Input –
* * * *

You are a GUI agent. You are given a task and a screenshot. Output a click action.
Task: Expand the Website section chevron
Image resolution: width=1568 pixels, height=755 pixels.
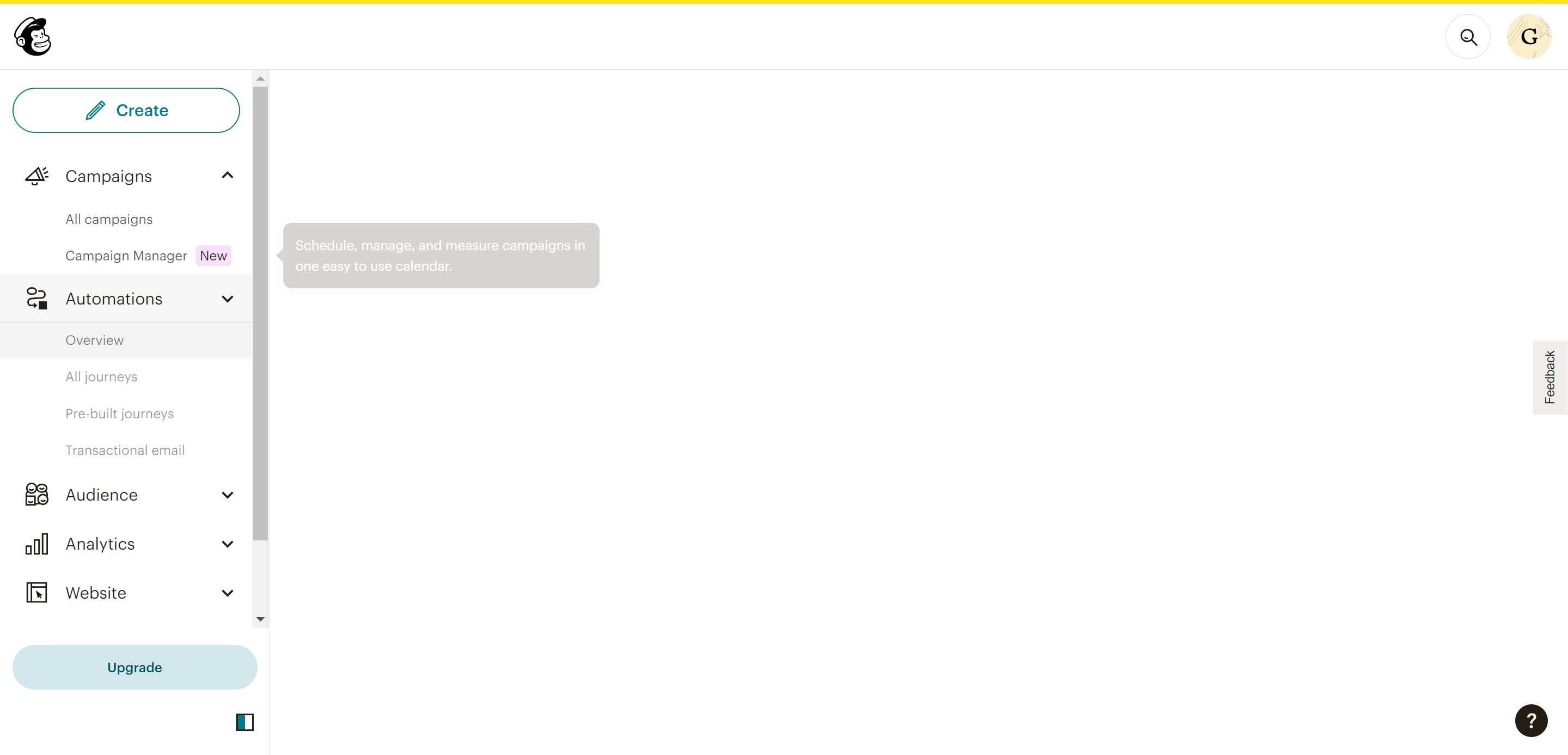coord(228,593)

* * * *

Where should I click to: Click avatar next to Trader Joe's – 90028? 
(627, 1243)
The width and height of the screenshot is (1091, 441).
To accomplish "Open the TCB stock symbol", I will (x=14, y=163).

* * * *

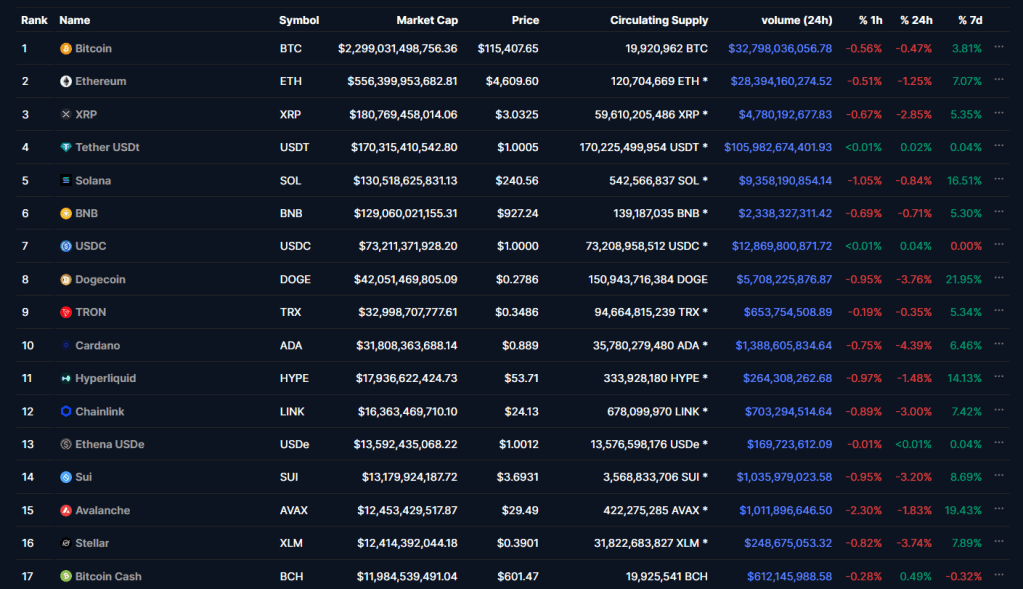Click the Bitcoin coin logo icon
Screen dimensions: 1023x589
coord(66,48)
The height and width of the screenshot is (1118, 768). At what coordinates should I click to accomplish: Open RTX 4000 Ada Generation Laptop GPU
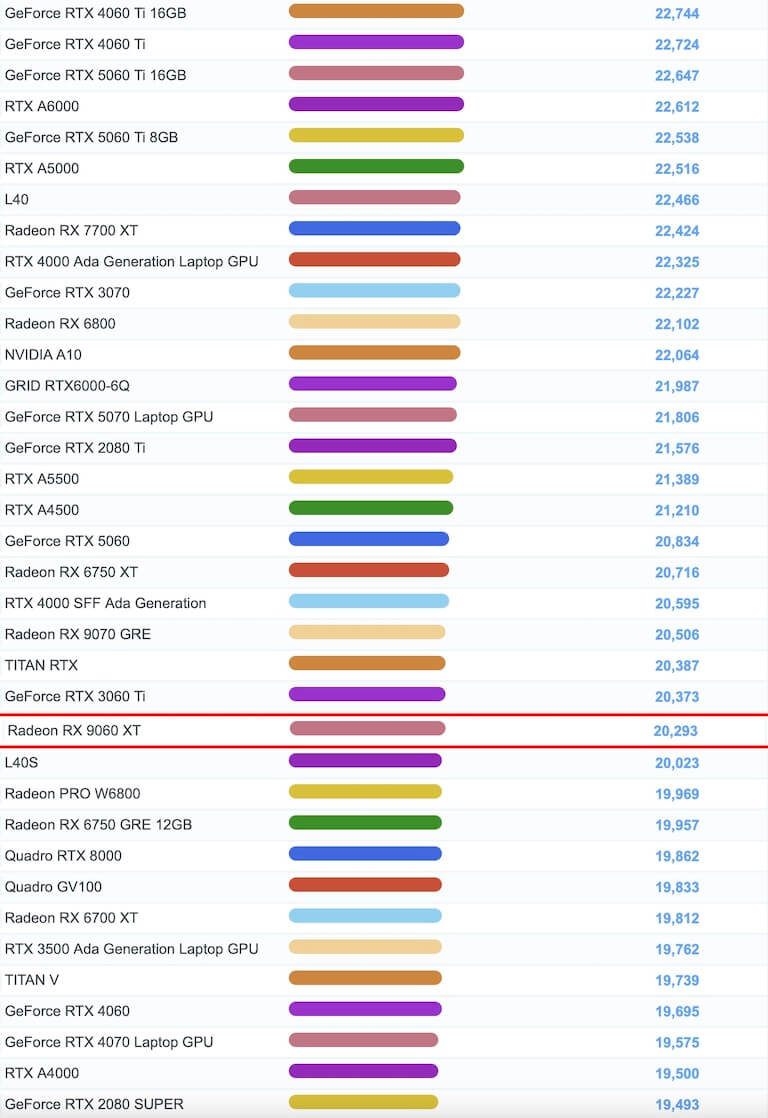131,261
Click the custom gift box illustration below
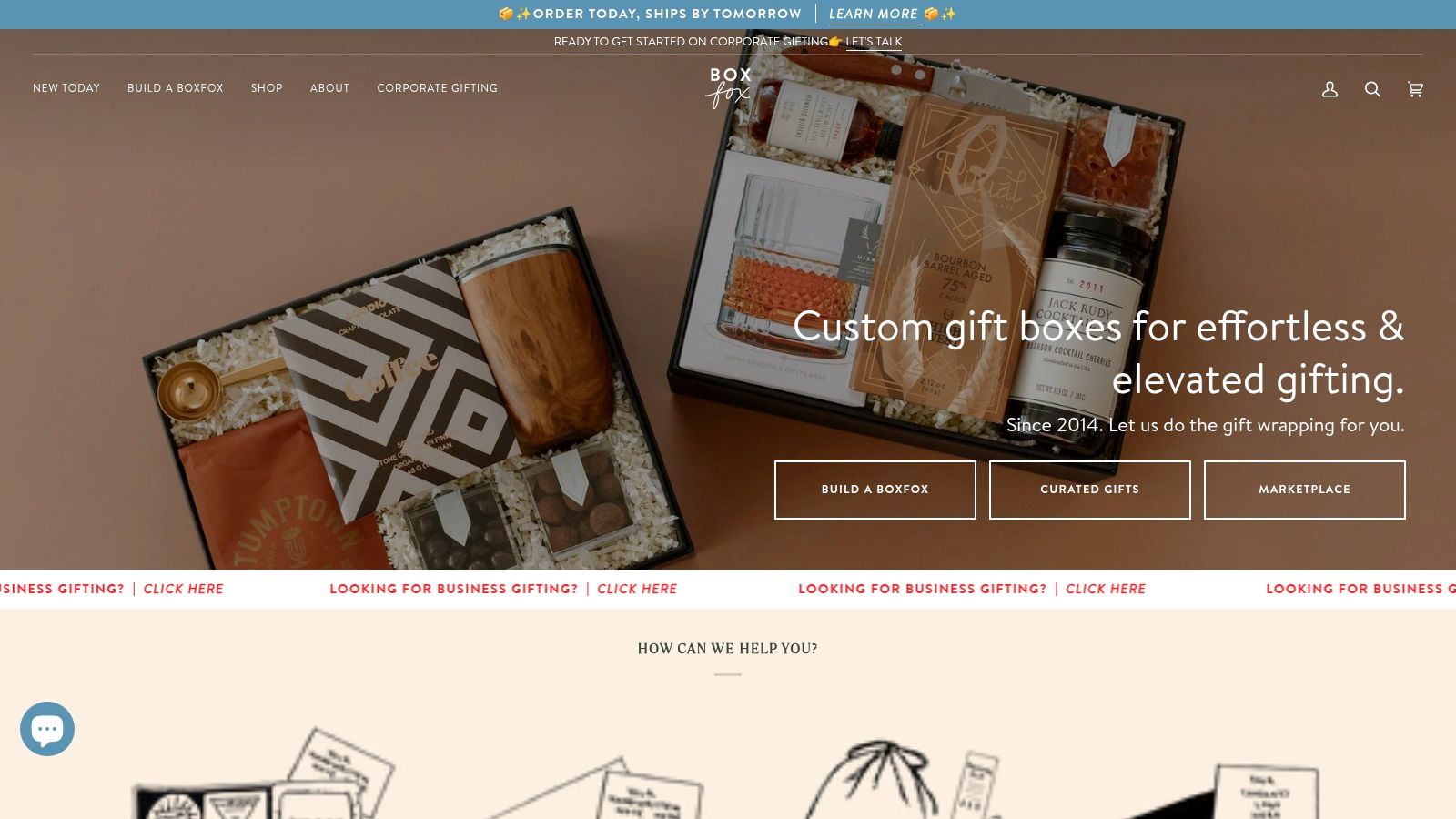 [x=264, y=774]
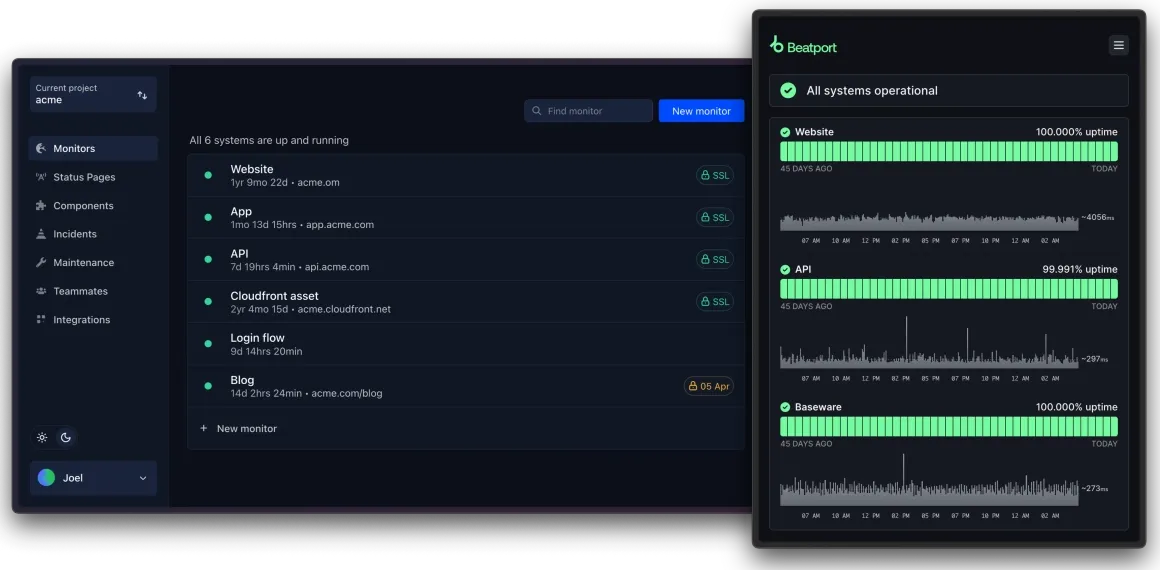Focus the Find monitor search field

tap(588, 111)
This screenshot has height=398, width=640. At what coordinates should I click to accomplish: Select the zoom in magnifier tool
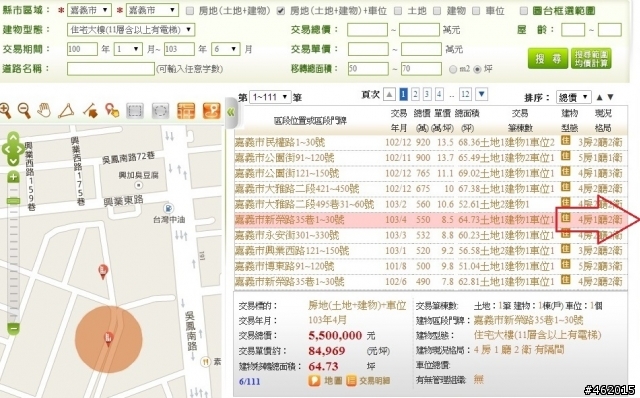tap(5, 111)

* * * *

What to do –
Rewrite the lines starting with the line containing "This screenshot has" and going on through the line containing "tap(5, 111)", replacing "magnifier" with "magnifying glass" and keeping everything else unchanged. Leave the pictures out of your answer.

Reply –
This screenshot has height=398, width=640. At what coordinates should I click to accomplish: Select the zoom in magnifying glass tool
tap(5, 111)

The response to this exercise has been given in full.